[Your instructions] Find the line containing "Where should I click to: Apply" in the records below. Copy exactly that line and each one after it, ending at the line containing "Given: Open the", and nothing more.

###

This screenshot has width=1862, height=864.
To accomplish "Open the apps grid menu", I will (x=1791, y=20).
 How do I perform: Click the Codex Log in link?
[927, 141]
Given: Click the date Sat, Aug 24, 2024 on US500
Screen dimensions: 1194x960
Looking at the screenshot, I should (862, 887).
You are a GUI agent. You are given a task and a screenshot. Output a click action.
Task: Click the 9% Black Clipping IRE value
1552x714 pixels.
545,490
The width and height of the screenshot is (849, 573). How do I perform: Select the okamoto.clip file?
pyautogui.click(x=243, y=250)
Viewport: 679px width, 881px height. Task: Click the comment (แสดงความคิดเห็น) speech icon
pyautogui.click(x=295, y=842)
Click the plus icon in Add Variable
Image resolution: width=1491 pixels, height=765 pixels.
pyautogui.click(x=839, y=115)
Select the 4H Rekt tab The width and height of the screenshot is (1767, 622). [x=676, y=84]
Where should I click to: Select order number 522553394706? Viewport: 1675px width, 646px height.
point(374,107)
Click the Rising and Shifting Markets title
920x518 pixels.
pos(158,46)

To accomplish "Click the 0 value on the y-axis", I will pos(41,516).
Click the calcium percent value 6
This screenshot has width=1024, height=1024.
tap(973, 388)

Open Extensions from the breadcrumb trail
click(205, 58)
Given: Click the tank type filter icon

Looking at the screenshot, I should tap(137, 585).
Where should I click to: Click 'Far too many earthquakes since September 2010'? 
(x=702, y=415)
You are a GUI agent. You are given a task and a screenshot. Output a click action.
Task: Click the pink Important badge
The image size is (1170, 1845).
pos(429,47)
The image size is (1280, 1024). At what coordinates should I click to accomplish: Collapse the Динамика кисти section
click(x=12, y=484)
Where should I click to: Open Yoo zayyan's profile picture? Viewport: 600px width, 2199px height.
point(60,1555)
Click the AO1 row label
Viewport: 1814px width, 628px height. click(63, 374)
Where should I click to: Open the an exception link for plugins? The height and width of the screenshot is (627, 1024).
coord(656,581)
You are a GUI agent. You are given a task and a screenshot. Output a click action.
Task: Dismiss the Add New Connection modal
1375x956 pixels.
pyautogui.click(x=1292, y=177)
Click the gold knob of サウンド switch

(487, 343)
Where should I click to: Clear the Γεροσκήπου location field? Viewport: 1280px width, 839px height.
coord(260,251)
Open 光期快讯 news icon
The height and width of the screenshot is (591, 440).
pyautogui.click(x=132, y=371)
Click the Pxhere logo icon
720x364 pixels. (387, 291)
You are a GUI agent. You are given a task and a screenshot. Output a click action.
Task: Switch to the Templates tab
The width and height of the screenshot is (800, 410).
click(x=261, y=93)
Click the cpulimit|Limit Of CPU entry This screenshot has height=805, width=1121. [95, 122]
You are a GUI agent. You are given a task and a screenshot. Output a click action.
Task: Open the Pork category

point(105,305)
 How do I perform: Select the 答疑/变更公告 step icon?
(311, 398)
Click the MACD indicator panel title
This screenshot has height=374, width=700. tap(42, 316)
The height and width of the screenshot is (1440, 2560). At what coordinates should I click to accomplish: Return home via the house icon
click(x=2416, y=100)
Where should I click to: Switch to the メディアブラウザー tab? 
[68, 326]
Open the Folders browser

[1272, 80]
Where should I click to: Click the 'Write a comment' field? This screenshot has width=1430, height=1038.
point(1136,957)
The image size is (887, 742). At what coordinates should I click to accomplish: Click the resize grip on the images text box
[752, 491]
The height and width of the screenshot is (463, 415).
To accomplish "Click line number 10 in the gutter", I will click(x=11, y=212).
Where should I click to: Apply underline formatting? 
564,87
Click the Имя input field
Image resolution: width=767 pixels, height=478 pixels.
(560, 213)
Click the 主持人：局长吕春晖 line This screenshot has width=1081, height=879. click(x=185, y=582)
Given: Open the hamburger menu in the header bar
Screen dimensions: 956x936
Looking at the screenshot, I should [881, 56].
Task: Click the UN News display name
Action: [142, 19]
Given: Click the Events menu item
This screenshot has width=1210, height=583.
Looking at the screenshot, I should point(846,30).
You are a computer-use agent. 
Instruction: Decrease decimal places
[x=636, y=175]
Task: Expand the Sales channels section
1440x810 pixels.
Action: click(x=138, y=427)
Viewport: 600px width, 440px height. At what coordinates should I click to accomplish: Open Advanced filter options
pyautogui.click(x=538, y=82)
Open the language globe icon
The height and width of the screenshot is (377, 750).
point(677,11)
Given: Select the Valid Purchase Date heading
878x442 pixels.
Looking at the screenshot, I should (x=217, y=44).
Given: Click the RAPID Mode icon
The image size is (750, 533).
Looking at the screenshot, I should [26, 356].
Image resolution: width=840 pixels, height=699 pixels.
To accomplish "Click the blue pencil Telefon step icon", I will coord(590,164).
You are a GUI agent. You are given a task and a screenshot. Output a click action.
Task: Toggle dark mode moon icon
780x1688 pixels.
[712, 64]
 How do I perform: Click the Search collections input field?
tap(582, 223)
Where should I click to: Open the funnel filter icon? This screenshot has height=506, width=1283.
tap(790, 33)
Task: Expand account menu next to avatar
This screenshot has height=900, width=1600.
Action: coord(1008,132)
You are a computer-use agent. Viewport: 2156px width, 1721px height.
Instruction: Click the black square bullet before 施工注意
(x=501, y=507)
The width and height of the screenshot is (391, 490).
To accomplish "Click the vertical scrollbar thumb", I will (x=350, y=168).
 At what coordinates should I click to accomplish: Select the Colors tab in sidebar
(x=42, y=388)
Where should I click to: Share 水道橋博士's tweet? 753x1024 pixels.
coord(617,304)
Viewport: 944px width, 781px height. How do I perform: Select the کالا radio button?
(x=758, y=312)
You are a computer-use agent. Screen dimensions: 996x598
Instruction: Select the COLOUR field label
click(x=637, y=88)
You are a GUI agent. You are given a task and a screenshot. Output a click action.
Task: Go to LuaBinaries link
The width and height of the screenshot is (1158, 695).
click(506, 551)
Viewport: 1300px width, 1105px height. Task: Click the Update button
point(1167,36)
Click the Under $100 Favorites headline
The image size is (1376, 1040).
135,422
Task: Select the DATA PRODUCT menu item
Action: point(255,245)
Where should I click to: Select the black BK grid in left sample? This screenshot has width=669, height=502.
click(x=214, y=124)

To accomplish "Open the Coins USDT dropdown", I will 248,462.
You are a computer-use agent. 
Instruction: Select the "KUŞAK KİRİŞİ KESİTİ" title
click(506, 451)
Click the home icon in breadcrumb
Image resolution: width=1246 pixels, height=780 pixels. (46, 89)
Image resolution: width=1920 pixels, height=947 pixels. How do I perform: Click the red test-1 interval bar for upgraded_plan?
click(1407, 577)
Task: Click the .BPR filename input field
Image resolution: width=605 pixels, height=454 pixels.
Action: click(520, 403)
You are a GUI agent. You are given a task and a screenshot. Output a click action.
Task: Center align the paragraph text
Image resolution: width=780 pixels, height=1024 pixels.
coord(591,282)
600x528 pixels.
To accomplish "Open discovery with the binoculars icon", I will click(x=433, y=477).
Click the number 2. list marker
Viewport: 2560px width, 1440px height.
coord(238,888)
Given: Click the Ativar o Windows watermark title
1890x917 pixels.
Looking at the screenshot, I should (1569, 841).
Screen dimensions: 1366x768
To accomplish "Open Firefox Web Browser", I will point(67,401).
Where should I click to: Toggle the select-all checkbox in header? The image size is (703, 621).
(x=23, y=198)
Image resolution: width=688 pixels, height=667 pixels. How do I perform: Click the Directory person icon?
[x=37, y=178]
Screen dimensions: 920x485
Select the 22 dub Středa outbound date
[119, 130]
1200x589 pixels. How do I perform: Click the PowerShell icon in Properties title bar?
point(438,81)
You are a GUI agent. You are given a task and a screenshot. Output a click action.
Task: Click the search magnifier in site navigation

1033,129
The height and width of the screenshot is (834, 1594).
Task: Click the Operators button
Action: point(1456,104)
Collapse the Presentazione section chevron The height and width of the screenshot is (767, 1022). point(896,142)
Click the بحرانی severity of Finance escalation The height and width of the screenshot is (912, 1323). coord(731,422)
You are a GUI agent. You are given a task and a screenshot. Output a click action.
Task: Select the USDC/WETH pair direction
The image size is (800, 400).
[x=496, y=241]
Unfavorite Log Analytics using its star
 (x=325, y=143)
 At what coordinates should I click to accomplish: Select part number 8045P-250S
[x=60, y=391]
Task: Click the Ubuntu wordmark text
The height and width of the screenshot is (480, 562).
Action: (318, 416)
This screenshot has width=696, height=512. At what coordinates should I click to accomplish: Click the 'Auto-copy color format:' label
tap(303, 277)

###

[Result of this task]
Where should I click to: Apply underline formatting? 
564,87
Click the Имя input field
Image resolution: width=767 pixels, height=478 pixels.
(560, 213)
Click the 主持人：局长吕春晖 line This screenshot has width=1081, height=879. click(x=185, y=582)
Given: Open the hamburger menu in the header bar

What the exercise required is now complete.